Machine Learning Roundup: 10/7/2016

Machine learning (ML) and deep learning (DL) content from the past 24 hours, plus a few older items.

Telesign, which offers a fraud intelligence API, announces that they now use machine learning. Makes you wonder what they used before.

Miles Pritchard argues that machine learning won’t contribute to the downfall of humanity. I was worried about that.

Good Reads

Adrian Colyer summarizes a paper on knowledge base construction (KBC) with Stanford’s DeepDive.

In MIT Technology Review, Will Knight explains why the partnership between industrial robot maker Fanuc and NVIDIA, reported here on Wednesday, is a big deal.

Jack Vaughan summarizes infrastructure options for deep learning software.


On Kaggle, Outbrain launches a competition to predict which content a user will click. Competition ends 11:59pm, Wednesday 18 January 2017 UTC. First place prize is $12,000.

Big Data Vendors Predictably Dispute Gartner’s Bogus Statistics

Alex Woodie surveys top Big Data vendors, who say they see no signs of the spending slowdown reported by Gartner in June. Several comments:

  • Gartner surveyed 191 executives and found a 6% difference in the percent who report plans to invest in Big Data. Margin of error, anyone? Response bias in online surveys?
  • Gartner’s survey findings contradict a different Gartner survey that the same Gartner analyst reported at the Spark Summit in June.
  • Vendor CEOs are by nature optimistic. If there were an actual slowdown, we wouldn’t hear it from them.
  • The article quotes a Teradata executive, who says sales are “brisk”. Teradata’s product revenue has declined for seven consecutive quarters.

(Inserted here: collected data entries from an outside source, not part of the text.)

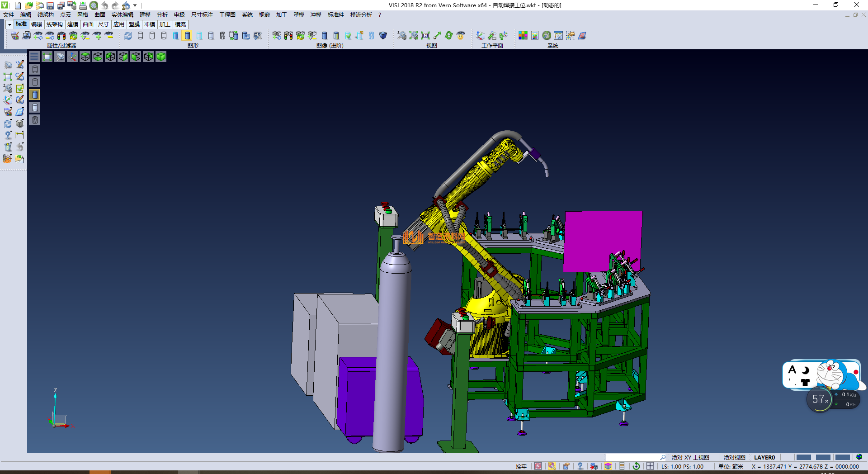Click the traffic light filter icon
This screenshot has height=474, width=868.
tap(61, 36)
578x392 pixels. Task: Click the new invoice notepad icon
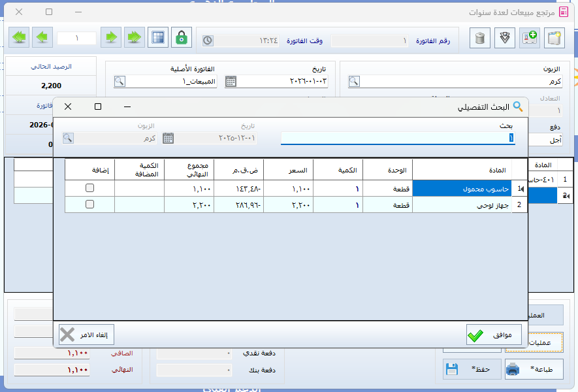(x=554, y=38)
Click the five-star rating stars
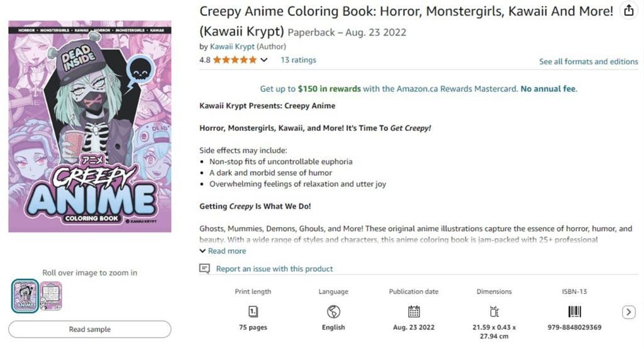 click(235, 60)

Other than that, it’s a great story.

Autonomous Vehicles

The Daily Mail reports one accident and one traffic violation for Uber’s self-driving cars in Pittsburgh. No word on accidents and traffic violations by human-driven cars.

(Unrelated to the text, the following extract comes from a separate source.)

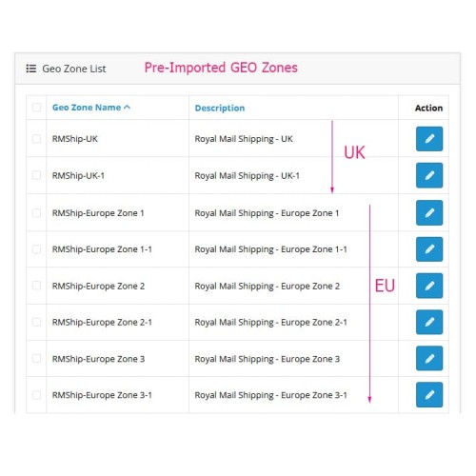Open editor for RMShip-Europe Zone 3-1

point(429,395)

Meanwhile, MIT Media Lab publishes Moral Machine, a game that explores how an autonomous vehicle should decide which pedestrian to kill. Popular Science reports.

Methods and Techniques

William Vorhies explains Spiking Neural Nets (SNNs), which he characterizes as the next generation of neural nets.

Mitsubishi Electric announces what it describes as the first Automated Design Deep Learning Algorithm, a system that designs deep learning structures to speed development of AI applications.

Ed Burns summarizes the role of visualization tools in developing machine learning applications.


ProgrammableWeb publishes what they claim is a complete list of machine learning APIs. I spot-checked the list and it looks pretty complete. The latest addition is Neuron API, which uses machine learning to extract intelligence from textual data.


Marion Marking interviews Graham Neubig, an assistant professor at Carnegie Mellon’s Language Technologies Institute, who summarizes recent developments in real-time machine translation.


Seeking Alpha’s got a fever, and the only prescription is NVIDIA.

iPerceptions acquires Datacratic’s ML-driven ad tech business.

Global automotive supplier Denso announces an investment in THINCI, Inc., a deep learning and vision processing startup.

Amazon donates $10 million to the University of Washington to build a second Computer Science and Engineering building on campus.

Microsoft donates $5 million in Microsoft Azure credits to the Alan Turing Institute.

EBay acquires Corrigan, which specializes in visual search.